• **ACTIVITY**: Could you pull out the stretch of records from the line containing "Describe the element at coordinates (48, 145)" through the line containing "This screenshot has width=1290, height=871.", both ends included, and reproduce those lines word for word?

---------- SOURCE INFORMATION

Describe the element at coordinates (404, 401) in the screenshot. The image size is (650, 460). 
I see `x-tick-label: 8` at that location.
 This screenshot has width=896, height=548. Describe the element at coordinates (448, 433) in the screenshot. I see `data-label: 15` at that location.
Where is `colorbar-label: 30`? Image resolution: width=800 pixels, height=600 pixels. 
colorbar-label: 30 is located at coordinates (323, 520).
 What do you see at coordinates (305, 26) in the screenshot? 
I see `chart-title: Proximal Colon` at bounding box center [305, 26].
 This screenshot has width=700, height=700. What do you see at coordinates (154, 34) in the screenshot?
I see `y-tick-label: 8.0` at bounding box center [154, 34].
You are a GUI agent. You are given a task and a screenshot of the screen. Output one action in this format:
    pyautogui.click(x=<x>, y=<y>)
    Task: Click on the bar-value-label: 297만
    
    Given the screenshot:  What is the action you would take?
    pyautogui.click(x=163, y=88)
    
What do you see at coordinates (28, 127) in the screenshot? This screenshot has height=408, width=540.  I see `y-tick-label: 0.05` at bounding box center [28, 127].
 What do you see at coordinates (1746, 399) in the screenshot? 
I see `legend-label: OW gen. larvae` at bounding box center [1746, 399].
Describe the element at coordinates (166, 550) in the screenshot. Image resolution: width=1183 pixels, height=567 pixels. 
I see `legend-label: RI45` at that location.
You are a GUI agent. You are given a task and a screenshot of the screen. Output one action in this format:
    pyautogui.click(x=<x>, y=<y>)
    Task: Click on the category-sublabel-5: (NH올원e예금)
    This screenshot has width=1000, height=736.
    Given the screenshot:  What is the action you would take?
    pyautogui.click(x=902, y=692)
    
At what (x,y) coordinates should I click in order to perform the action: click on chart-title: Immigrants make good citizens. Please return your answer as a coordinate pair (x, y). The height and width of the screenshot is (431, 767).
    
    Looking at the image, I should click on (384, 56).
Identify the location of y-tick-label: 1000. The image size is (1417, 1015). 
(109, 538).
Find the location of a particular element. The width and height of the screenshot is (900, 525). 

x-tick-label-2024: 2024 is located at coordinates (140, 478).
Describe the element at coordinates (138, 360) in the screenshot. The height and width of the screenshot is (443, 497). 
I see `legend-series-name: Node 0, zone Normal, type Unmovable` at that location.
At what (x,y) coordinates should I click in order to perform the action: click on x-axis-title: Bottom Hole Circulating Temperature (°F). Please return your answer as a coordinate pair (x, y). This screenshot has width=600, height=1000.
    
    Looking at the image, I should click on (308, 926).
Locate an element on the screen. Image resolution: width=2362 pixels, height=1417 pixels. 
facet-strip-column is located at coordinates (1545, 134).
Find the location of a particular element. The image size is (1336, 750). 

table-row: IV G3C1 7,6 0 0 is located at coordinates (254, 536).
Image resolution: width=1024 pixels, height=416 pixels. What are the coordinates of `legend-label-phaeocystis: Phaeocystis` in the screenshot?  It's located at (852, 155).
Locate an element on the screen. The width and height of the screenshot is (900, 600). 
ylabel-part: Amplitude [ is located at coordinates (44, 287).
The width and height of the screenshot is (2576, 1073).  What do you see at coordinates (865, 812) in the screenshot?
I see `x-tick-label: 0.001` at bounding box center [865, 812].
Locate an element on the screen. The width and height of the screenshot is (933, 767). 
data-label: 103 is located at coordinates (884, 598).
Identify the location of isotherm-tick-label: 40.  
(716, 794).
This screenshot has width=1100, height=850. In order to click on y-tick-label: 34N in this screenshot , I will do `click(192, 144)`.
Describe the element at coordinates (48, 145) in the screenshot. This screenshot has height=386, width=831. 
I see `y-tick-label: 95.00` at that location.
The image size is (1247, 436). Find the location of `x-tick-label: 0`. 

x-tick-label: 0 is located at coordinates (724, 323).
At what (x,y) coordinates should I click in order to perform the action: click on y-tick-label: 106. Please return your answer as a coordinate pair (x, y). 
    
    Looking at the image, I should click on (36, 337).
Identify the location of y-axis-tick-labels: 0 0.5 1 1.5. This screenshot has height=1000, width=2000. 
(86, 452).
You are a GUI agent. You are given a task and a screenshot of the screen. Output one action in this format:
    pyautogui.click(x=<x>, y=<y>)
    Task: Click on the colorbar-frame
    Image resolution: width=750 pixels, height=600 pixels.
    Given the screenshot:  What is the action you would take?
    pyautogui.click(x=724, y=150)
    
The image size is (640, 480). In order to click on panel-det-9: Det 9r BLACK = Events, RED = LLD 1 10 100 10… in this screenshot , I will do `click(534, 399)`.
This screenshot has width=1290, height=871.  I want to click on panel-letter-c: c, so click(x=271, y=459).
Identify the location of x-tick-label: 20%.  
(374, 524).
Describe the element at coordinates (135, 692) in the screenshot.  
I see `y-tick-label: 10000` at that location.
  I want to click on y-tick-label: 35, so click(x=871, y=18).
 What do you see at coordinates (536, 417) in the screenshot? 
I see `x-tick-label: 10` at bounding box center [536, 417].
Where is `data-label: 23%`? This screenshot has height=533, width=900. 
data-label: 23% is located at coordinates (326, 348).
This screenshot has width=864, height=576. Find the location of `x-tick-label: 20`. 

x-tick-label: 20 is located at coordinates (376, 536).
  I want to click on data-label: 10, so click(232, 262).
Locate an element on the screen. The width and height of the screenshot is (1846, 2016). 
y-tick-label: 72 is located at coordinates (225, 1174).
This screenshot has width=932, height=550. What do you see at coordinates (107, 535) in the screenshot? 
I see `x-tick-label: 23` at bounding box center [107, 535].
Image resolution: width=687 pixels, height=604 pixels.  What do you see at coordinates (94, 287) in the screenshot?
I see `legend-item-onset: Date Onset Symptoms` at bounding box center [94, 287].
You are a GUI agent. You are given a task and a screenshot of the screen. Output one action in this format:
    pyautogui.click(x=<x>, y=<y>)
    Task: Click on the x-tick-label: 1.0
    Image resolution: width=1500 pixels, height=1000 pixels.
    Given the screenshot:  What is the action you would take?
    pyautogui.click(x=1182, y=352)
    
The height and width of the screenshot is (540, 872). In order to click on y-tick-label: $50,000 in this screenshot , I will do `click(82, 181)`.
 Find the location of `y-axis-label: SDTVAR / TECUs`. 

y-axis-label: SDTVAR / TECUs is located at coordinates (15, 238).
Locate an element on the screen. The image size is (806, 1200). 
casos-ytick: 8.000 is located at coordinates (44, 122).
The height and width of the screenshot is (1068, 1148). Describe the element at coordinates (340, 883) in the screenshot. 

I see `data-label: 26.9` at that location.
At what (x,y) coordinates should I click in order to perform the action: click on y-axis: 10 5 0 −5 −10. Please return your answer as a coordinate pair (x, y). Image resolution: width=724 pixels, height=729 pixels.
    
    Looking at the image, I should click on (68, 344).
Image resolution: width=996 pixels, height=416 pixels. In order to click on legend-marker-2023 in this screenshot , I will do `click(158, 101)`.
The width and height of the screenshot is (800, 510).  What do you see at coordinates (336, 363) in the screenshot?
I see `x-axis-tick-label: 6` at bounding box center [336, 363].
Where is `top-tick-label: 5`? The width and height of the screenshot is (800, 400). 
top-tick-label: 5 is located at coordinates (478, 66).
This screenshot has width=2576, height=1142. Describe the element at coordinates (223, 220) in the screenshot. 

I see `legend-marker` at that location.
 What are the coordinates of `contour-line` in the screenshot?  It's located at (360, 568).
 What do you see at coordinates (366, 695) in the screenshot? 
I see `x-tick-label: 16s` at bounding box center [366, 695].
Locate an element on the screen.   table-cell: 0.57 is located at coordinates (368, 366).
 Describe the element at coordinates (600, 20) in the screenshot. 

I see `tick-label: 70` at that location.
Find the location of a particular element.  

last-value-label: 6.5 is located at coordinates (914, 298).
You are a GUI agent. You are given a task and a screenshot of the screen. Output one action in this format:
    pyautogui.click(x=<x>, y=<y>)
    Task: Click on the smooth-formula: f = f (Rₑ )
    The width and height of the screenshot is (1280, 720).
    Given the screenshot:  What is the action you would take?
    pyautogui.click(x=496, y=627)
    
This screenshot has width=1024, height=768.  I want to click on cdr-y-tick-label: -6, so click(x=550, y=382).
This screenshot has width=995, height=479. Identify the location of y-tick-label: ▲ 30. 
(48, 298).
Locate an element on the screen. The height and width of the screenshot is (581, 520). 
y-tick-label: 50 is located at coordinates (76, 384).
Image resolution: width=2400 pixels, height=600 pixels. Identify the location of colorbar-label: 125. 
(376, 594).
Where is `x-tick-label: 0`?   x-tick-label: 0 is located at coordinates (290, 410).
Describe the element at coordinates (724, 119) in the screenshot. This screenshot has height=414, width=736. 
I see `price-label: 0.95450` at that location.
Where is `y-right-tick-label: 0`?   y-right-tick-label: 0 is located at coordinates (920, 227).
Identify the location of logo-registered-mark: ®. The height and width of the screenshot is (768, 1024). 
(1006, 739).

--------------------

• **SOLUTION FOR THIS TASK**:
Describe the element at coordinates (48, 145) in the screenshot. This screenshot has height=386, width=831. 
I see `y-tick-label: 95.00` at that location.
The image size is (1247, 436). Find the location of `x-tick-label: 0`. 

x-tick-label: 0 is located at coordinates (724, 323).
At what (x,y) coordinates should I click in order to perform the action: click on y-tick-label: 106. Please return your answer as a coordinate pair (x, y). 
    
    Looking at the image, I should click on (36, 337).
Identify the location of y-axis-tick-labels: 0 0.5 1 1.5. This screenshot has height=1000, width=2000. 
(86, 452).
You are a GUI agent. You are given a task and a screenshot of the screen. Output one action in this format:
    pyautogui.click(x=<x>, y=<y>)
    Task: Click on the colorbar-frame
    Image resolution: width=750 pixels, height=600 pixels.
    Given the screenshot:  What is the action you would take?
    pyautogui.click(x=724, y=150)
    
The image size is (640, 480). In order to click on panel-det-9: Det 9r BLACK = Events, RED = LLD 1 10 100 10… in this screenshot , I will do `click(534, 399)`.
This screenshot has width=1290, height=871.  I want to click on panel-letter-c: c, so click(x=271, y=459).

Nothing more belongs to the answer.